Creating Database Importer with NodeJS + AWS S3 + AWS Lambda + PostgreSQL RDS

Database importer is an alternative to import data between two databases. I think this method is more safety. The cons is performance may slower than using DMS (Database Migration Service).

Database Structure

This database helps AWS Lambda to index importing tasks.

Tables

Date Indexing Table

CREATE TABLE indices.s3_date_hns (
	id bigserial NOT NULL,
	date_hns timestamp NULL,
	is_imported bool DEFAULT false NULL,
	started_at timestamp NULL,
	finished_at timestamp NULL,
	skip_flag bool DEFAULT false NULL,
	CONSTRAINT s3_date_hns_pk PRIMARY KEY (id)
);

Execution Lock Table

CREATE TABLE indices.s3_execution (
	is_executing bool DEFAULT false NULL,
	started_at timestamp NULL,
	finished_at timestamp NULL,
	last_executed_date_hns timestamp NULL,
	id serial4 NOT NULL,
	last_error varchar(255) NULL,
	CONSTRAINT s3_execution_pk PRIMARY KEY (id)
);

CSV File Importing Index Table

CREATE TABLE indices.s3_file_importing (
	id int4 DEFAULT nextval('indices.s3_importing_id_seq'::regclass) NOT NULL,
	date_hns timestamp NULL,
	imported_at timestamp NULL,
	filename varchar(255) NULL,
	is_successful bool DEFAULT true NULL,
	CONSTRAINT s3_importing_pk PRIMARY KEY (id)
);

Sequences

Date Indexing Sequence

CREATE SEQUENCE indices.s3_date_hns_id_seq
	INCREMENT BY 1
	MINVALUE 1
	MAXVALUE 9223372036854775807
	START 1
	CACHE 1
	NO CYCLE;

Execution Lock Sequence

CREATE SEQUENCE indices.s3_execution_id_seq
	INCREMENT BY 1
	MINVALUE 1
	MAXVALUE 2147483647
	START 1
	CACHE 1
	NO CYCLE;

CSV File Importing Sequence

CREATE SEQUENCE indices.s3_importing_id_seq
	INCREMENT BY 1
	MINVALUE 1
	MAXVALUE 2147483647
	START 1
	CACHE 1
	NO CYCLE;

Creating Global Environment Variables

Global environment variables are varible that is accessible globally. Usually it's declared in file with name .env.

# PostgreSQL
PGHOST="Your DB IP address"
PGPASSWORD="Your DB password"
PGDATABASE="You DB name"
PGUSER="Your DB username"

# CSV files on S3 bucket
S3_CSV_BUCKET_URI="s3://<Bucket name>/<Folder name>"
S3_CREDENTIAL_FILE="/var/task/prd_s3.cfg"
S3_CSV_FOLDER="/tmp/store"

# Logging file to upload into S3 bucket
LAMBDA_FOLDER="/tmp/log"
LAMBDA_FILE="export_logs.log"

# Connection
TIMEZONE="<Your timezone>"
MAX_CONCURRENT_REQUESTS=10
SERVER_ID_LIMIT=5
AFTER_FAILED_IGNORING_MINUTES=10

PostgreSQL DB Variables

Make sure you have already set up AWS Lambda function to the RDS permission with IAM.

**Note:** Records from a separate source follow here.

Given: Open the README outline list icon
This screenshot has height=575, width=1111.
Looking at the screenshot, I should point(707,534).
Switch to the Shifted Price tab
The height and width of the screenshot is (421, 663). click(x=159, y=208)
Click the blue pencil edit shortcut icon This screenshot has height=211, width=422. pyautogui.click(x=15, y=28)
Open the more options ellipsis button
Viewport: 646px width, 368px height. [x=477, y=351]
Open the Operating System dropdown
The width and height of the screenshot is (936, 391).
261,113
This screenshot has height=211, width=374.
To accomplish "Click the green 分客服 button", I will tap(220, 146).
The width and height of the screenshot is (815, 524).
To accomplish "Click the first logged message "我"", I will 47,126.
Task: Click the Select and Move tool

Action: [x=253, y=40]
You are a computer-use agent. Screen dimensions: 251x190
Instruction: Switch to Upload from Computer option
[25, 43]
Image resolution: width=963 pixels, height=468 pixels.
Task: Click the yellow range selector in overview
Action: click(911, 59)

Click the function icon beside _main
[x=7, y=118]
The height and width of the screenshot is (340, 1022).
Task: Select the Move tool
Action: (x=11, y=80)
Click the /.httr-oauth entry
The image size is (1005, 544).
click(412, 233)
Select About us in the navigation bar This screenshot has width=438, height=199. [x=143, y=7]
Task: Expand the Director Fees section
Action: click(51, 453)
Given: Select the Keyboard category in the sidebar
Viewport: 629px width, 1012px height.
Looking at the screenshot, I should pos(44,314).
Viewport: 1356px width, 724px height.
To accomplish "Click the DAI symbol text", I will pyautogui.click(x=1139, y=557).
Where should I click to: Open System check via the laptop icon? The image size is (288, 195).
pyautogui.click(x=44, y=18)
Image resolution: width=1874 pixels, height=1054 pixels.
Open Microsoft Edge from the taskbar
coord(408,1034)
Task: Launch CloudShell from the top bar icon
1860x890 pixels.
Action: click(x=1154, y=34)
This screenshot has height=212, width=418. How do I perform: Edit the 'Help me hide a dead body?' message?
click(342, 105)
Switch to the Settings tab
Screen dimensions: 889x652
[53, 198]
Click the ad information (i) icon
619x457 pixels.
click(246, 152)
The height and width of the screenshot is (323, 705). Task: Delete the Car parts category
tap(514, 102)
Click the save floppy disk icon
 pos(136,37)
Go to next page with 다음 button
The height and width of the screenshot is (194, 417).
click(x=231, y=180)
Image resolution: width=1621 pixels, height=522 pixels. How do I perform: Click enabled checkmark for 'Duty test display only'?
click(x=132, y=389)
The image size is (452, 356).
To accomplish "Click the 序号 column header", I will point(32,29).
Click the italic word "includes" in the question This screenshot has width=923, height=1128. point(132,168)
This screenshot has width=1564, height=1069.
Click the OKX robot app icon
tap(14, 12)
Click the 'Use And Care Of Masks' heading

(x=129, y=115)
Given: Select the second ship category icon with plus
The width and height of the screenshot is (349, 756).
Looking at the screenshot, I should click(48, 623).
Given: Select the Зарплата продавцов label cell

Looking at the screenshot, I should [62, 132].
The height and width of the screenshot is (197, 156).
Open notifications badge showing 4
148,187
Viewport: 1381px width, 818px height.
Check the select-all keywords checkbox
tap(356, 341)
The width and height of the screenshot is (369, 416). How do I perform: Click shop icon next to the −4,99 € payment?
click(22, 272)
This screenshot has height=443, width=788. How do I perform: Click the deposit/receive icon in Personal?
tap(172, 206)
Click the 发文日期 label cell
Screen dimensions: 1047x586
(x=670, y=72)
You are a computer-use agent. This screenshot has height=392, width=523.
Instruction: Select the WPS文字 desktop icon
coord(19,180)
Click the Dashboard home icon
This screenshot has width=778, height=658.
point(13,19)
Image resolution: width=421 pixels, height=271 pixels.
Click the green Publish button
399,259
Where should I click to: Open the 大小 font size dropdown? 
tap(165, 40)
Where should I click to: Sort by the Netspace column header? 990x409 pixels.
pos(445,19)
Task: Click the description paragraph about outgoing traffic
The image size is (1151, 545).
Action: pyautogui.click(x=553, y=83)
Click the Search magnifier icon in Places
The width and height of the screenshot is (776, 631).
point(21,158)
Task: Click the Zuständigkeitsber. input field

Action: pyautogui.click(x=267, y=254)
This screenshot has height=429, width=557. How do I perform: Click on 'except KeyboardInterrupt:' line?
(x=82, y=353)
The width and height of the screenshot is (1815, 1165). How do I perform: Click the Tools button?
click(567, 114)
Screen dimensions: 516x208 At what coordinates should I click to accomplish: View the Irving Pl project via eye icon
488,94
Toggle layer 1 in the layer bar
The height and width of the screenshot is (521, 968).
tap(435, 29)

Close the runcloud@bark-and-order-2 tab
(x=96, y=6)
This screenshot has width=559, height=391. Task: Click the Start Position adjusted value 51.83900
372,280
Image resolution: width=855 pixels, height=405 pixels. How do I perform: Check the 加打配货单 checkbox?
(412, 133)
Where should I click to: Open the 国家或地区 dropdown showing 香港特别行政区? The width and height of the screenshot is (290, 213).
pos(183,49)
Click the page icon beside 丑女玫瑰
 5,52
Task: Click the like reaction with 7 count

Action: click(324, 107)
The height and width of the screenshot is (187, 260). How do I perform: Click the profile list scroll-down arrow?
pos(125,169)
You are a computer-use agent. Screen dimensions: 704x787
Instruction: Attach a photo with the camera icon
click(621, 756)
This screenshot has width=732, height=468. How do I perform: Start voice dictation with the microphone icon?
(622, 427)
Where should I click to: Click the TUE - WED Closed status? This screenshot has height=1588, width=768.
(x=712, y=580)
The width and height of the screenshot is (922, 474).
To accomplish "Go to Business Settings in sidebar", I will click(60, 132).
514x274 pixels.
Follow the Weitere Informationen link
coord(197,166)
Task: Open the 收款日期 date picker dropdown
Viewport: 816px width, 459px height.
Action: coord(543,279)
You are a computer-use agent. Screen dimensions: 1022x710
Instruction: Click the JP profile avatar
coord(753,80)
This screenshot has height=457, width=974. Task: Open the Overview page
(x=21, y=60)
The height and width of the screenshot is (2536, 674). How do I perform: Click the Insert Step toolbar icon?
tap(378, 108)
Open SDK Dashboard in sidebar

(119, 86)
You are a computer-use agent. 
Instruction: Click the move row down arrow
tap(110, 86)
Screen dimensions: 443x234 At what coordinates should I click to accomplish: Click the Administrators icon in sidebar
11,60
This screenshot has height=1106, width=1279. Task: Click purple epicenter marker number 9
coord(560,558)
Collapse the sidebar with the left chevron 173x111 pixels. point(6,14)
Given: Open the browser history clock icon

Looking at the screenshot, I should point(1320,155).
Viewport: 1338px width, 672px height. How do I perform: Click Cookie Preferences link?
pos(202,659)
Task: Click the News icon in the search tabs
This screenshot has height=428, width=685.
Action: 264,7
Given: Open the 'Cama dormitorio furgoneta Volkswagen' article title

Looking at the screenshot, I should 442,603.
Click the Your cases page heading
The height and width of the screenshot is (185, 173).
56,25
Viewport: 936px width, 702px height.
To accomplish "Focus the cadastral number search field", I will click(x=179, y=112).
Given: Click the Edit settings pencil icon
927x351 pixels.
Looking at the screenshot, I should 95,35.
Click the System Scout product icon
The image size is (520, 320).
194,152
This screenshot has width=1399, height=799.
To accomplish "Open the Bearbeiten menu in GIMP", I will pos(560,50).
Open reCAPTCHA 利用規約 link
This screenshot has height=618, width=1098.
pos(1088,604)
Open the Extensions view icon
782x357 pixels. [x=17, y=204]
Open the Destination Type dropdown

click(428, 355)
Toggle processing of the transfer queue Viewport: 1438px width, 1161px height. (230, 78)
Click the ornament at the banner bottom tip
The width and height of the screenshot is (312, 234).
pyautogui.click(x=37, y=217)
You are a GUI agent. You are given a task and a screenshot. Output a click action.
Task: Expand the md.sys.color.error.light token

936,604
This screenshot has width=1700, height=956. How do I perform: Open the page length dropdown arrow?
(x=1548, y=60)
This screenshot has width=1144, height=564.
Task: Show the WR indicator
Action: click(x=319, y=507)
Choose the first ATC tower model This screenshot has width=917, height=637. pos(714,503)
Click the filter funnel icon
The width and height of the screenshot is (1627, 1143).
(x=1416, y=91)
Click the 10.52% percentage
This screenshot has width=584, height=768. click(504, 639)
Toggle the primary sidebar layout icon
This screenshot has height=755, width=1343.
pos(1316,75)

  1. PGHOST - PostgreSQL RDS host IP address.
  2. PGPASSWORD - PostgreSQL RDS database password.
  3. PGDATABASE - PostgreSQL RDS database name.
  4. PGUSER - PostgreSQL RDS database username.

CSV Files on S3 Bucket Variables

Make sure you have already set up AWS Lambda function to the AWS S3 permission with IAM.

  1. S3_CSV_BUCKET_URI - The S3 bucket's URI.
  2. S3_CREDENTIAL_FILE - The credential configuration file.
  3. S3_CSV_FOLDER - The folder where the downloaded CSV files will be stored.

Connection Variables

  1. TIMEZONE - Your local timezone.
  2. MAX_CONCURRENT_REQUESTS - Maximum concurrent request for PostgreSQL connection.
  3. SERVER_ID_LIMIT - Server limited count.
  4. AFTER_FAILED_IGNORING_MINUTES - When invocation failed, how long the lock will be ignored in minutes.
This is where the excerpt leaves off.